Economy takes it on the chin as markets, loonie, oil price plunge
By The Canadian Press
Published: November 20, 2008 8:02 PM
TORONTO — Falling oil prices, a plunging dollar, predictions of a big deficit next year and fears of a Big Three bankruptcy: a relentless barrage of negative news pounded stock markets Thursday, worsening a profound economic pessimism that has taken hold as the recession spreads around the world.
The Toronto stock market lost about nine per cent of its value and fell to its lowest level in five years as panicked investors who fear a deepening recession dumped stocks like Canada’s big banks, metals companies and energy producers.
On Wall Street, all the major markets fell by more than five per cent.
The loonie, meanwhile, fell more than 2.5 cents to close at 77.31 cents US, its lowest level in more than four years.
Stocks on Wall Street and Bay Street saw the most intense selling late in the trading day after hopes faded that U.S. legislators would quickly put together a multibillion-dollar aid package for U.S. automakers General Motors, Ford and Chrysler.
That raised the spectre of possible bankruptcy filings by the so-called Detroit Three carmakers that could devastate industrial communities in Canada and the United States and worsen the economic meltdown spreading across the world.
“Unrelenting gloom has taken over the markets,” said Dana Johnson, chief economist at Comerica Inc., a big U.S. Midwest bank.
“The economic news, the concerns about some major financial institutions, the concerns about the auto sector, earnings reports — everything is coming out in a way that is just provoking a massive selling.”
The speed at which economic fundamentals have changed is dizzying.

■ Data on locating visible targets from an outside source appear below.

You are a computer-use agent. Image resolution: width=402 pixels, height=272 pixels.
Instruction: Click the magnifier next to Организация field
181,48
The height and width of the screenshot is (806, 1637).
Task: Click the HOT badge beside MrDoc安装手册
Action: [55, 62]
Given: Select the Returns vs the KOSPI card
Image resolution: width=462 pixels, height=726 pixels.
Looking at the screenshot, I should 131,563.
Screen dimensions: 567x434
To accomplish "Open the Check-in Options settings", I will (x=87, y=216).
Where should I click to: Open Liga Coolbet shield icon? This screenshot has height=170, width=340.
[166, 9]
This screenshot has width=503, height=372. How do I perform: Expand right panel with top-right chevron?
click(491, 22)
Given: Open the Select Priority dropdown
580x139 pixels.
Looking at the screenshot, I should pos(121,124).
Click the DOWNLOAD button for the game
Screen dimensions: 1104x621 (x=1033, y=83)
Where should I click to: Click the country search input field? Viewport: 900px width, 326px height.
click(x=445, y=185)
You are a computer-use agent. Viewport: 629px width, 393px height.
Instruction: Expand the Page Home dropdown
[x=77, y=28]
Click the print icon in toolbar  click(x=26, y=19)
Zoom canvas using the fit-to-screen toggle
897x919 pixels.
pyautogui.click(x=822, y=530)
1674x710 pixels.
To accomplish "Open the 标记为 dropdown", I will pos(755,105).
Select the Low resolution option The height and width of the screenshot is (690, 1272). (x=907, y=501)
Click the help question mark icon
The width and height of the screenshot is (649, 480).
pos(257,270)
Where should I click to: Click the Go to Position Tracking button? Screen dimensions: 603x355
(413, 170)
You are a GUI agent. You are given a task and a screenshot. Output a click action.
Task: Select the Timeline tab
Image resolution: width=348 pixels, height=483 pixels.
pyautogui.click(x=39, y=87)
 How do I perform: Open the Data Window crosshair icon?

About four months ago, the economy looked bright, oil prices hit a record US$147 a barrel and commodities prices were high from solid demand for metals, coal, grains and other commodities.
But the Wall Street financial crisis, the collapsing U.S. housing sector and the drying up of global credit has changed all that.
On Thursday, crude oil hit a level not seen in more than three years, falling to US$48.50 a barrel on the New York Mercantile Exchange. Metals prices have also dropped sharply, leading many Canadian miners to cut jobs and shut down mines.
While lower oil prices mean good news for drivers desperate for relief from what was the sky-high cost of gasoline, it’s a bad omen for the energy-rich Western Canadian economy.
Job creation in Alberta, B.C. and Saskatchewan propped up Canadian economic growth in recent years as the manufacturing heartland in Ontario and Quebec shed hundreds of thousands of jobs.
Now, Alberta appears headed for a dramatic slowdown as the province’s oil and gas companies ratchet down exploration, drilling and expansion because of lower oil prices.
In other economic news Thursday:
— Parliament’s budgetary officer, Kevin Page, predicted the federal government would record the first deficit in more than a decade with a $3.9-billion shortfall in the 2009-10 fiscal year. Under a worst-case scenario that economists say is not so far-fetched, the federal deficit could hit $13.8 billion next year and $50.6 billion over the next four years.
— The U.S. Congress prepared to adjourn with no agreement on helping the battered auto industry. Democratic leaders said they could return to Washington in mid-December to vote on rescue loans if the GM, Ford and Chrysler first present a plan on transforming and modernizing their operations.
— Financial stocks on the TSX plunged 12.2 per cent after TD Bank (TSX:TD) disclosed $350 million in quarterly credit trading losses.
— Metal stocks slid 12.1 per cent as copper, zinc and coal giant Teck Cominco Ltd. (TSX:TCK.B) plunged 21 per cent after it suspended dividends on its common shares to help cut its massive debt.
— The U.S. Labour Department reported a jump in weekly U.S. unemployment claims at a 16-year high, the latest sign of rapidly escalating unemployment in the United States.